▸ Problem to work on: Search the entries below for "pixels". Report each line where it occurs.

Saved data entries
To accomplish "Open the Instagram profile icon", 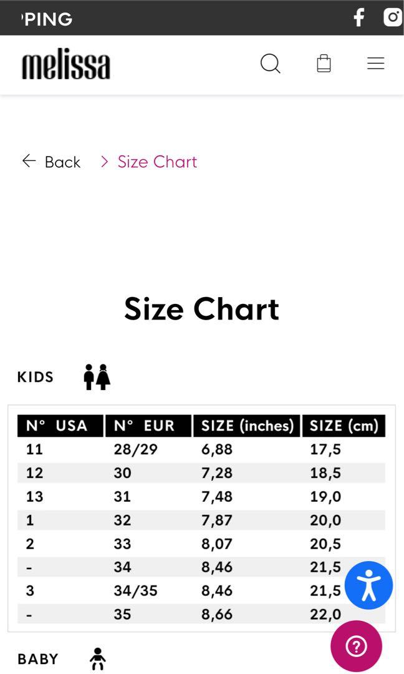I will [393, 17].
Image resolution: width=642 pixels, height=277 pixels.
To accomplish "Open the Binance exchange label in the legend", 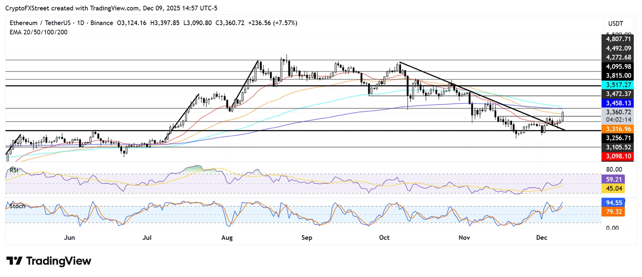I will (102, 23).
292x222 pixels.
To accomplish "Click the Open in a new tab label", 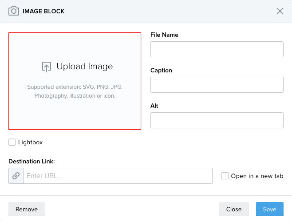I will click(257, 176).
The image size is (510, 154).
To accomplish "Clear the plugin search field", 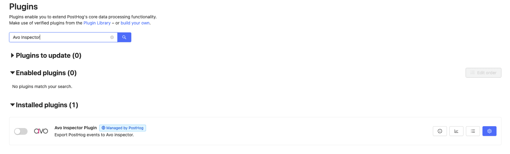I will pos(112,37).
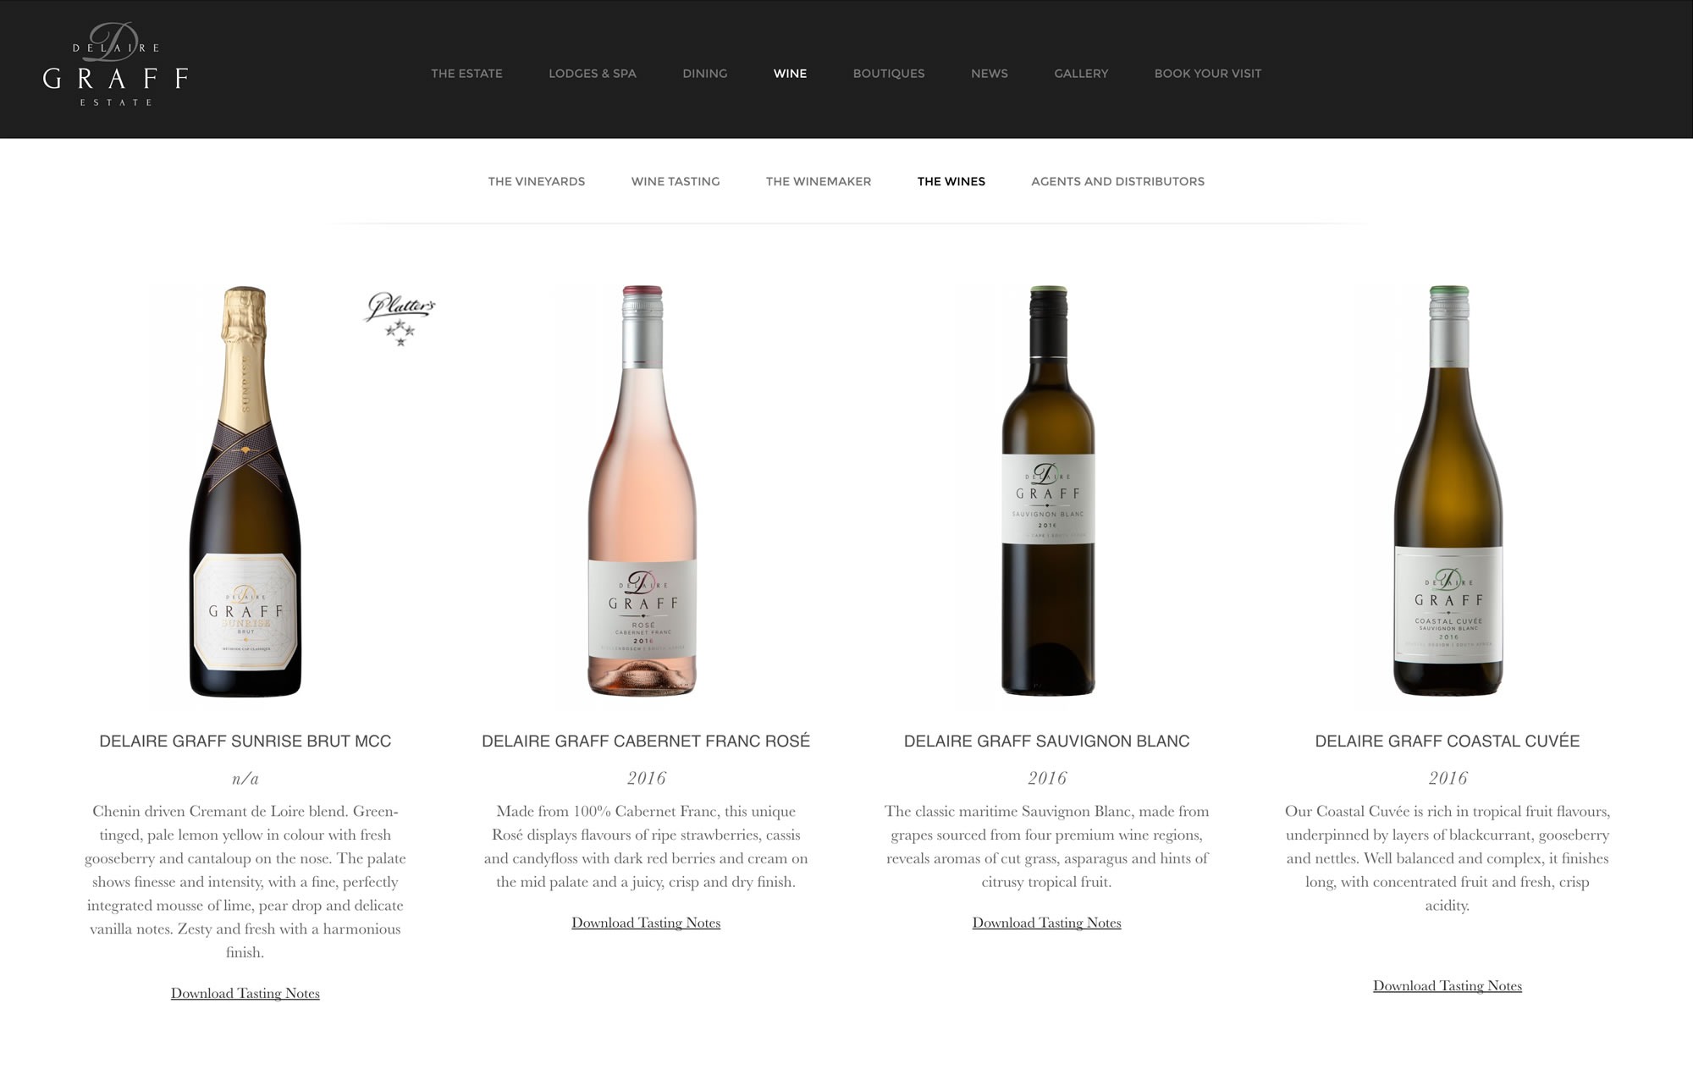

▸ Response box:
Image resolution: width=642 pixels, height=277 pixels.
292x222 pixels.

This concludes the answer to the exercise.